Daryan Dornelles/Divulgação
(foto: Daryan Dornelles/Divulgação)

O repertório do show traz não só canções do novo álbum, mas também sucessos da Jovem Guarda e de outras fases do artista da Tijuca. “Não dá para fazer um show e deixar de lado Sentado à beira do caminho e Mulher, por exemplo. O público até cobra”, afirma.

O cinema não é novidade no currículo de Erasmo Carlos. Nos anos 1970, ele participou, ao lado dos companheiros de Jovem Guarda Roberto Carlos e Wanderléa, de produções como Roberto Carlos e o diamante cor-de-rosa e Roberto Carlos a 300 quilômetros por hora, de Roberto Farias (1932-2018). Mas foi Os machões, de 1972, dirigido por Reginaldo Faria, que comprovou que o Gigante Gentil, além de cantar, compor e tocar, sabia também atuar. “Ganhei o Coruja de Ouro, prêmio máximo do cinema na época, pelo meu desempenho. Adorei fazer o filme. Era uma comédia e tinha gente de peso, como o próprio Reginaldo, o Flávio Migliaccio”, recorda.

A faceta de ator se fez presente novamente, quando ele foi convidado para participar de Paraíso perdido, longa de Monique Gardenberg (O paí, ó e Benjamim), que estreou no ano passado e contou com outros cantores no elenco, como Jaloo e Seu Jorge. Na história, Erasmo interpreta José, gerente de um clube noturno que se chama Paraíso Perdido. O cantor diz que adorou mais uma experiência cinematográfica, principalmente o fato de trabalhar com Gardenberg. “É uma diretora formidável, que te passa confiança. E agora o filme está na Netflix. Mais pessoas, até de outros países, poderão assisti-lo. Gostei demais de fazer.”

Foi na telona também que o artista carioca viu a sua vida literalmente passar diante dos olhos. O filme Minha fama de mau, lançado em fevereiro passado, é baseado no livro homônimo de memórias escrito pelo cantor e compositor e traz um recorte de sua história: o começo da carreira, a parceria e a amizade com o Rei e o sucesso da Jovem Guarda. Eramos Carlos afirma que assistir ao longa, que tem direção de Lui Farias, filho de Roberto Farias, foi impactante.
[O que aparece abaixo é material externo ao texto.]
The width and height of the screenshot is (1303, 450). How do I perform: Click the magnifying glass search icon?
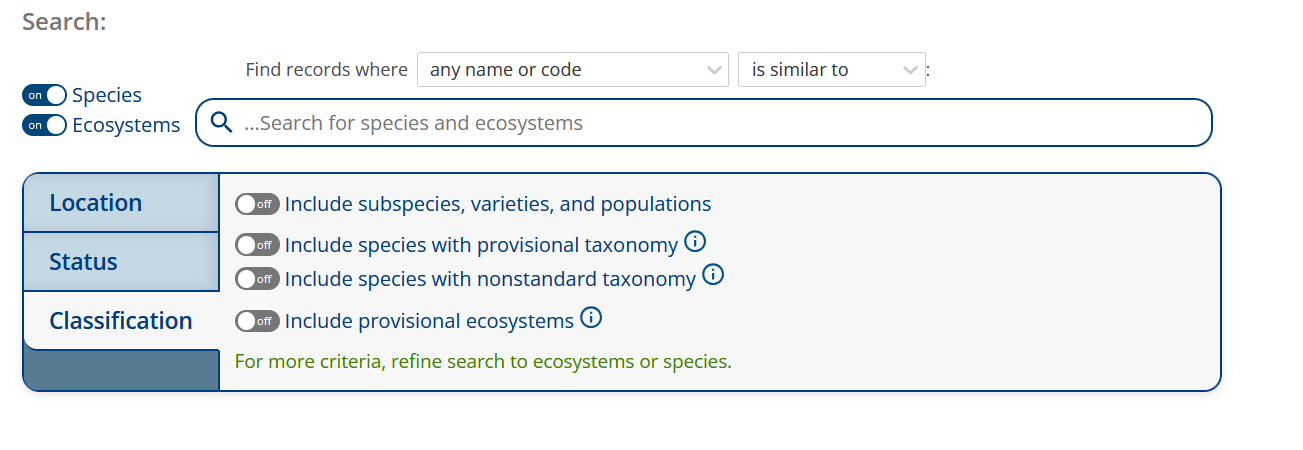tap(221, 123)
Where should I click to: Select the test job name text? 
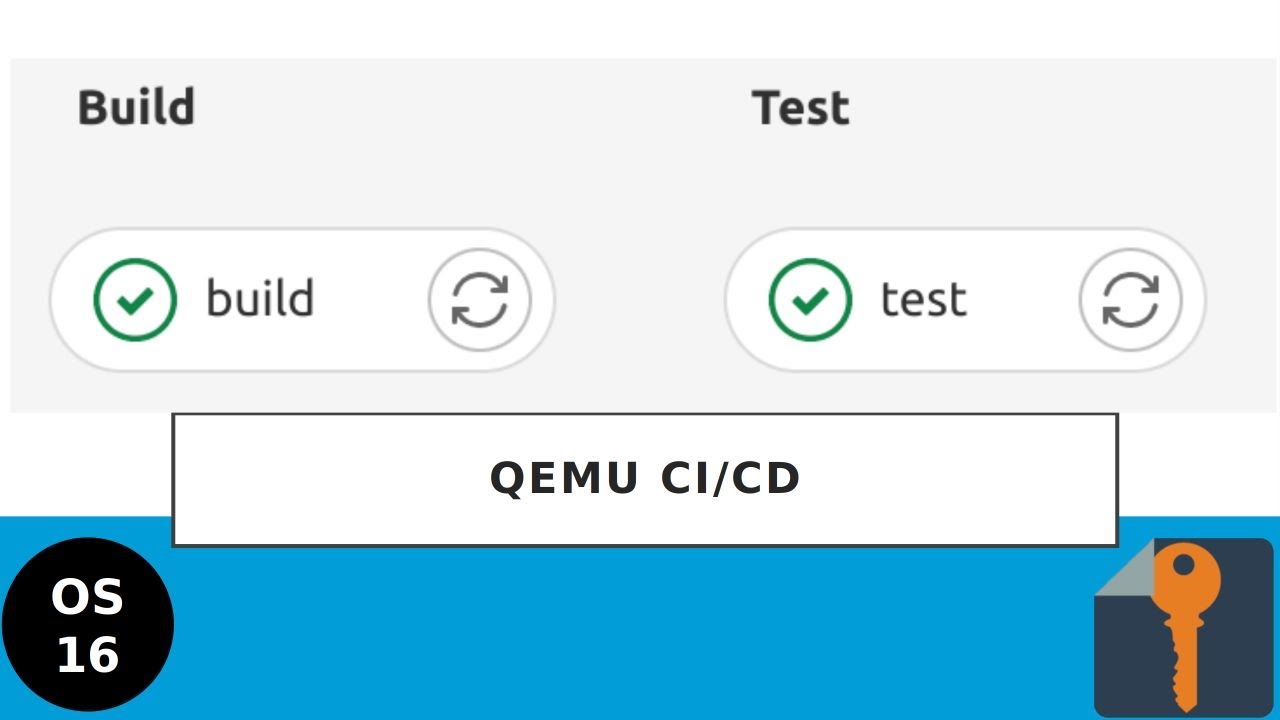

“É forte e ao mesmo tempo curioso ver a sua história, as suas vivências sendo representadas por outras pessoas. Eu me emocionei e achei a atuação não só do Chay Suede (que interpreta Erasmo), como a do Gabriel Leone (Roberto Carlos) e da Malu Rodrigues (Wanderléa) muito boas”, diz. Erasmo assegura que não deu palpites em nada e que só viu o filme quando ele ficou pronto. Os músicos que integram a sua banda participam de Minha fama de mau. “Eles fizeram uma farra, porque colocaram aqueles trajes, o figurino dos anos 1960. Tiveram que remoçar” (risos).

Outro motivo de comemoração foi o fato de ter sido laureado com o Prêmio de Excelência Musical no 19º Grammy Latino. A cerimônia ocorreu em dezembro passado, em Las Vegas. “Com um prêmio como esse a gente sempre fica lisonjeado. Essa homenagem me fez sentir um orgulho muito grande.”

A apresentação em BH será na antevéspera do Dia das Mães. Erasmo Carlos teve na figura de dona Diva, interpretada em sua cinebiografia por Isabela Garcia, a figura mais importante de sua vida. Ela o criou sozinha e morreu em 2004, aos 83 anos. “Eu sou um cara que sou todo amor por conta da minha mãe. É o maior tesouro que ela me deu. Não admito nada de má-fé, de inveja, coisas ruins. Tenho nojo de tudo isso. Foi ela que me passou esses valores e eu nunca os perdi. Por isso continuo cantando e me guiando pelo amor”, salienta.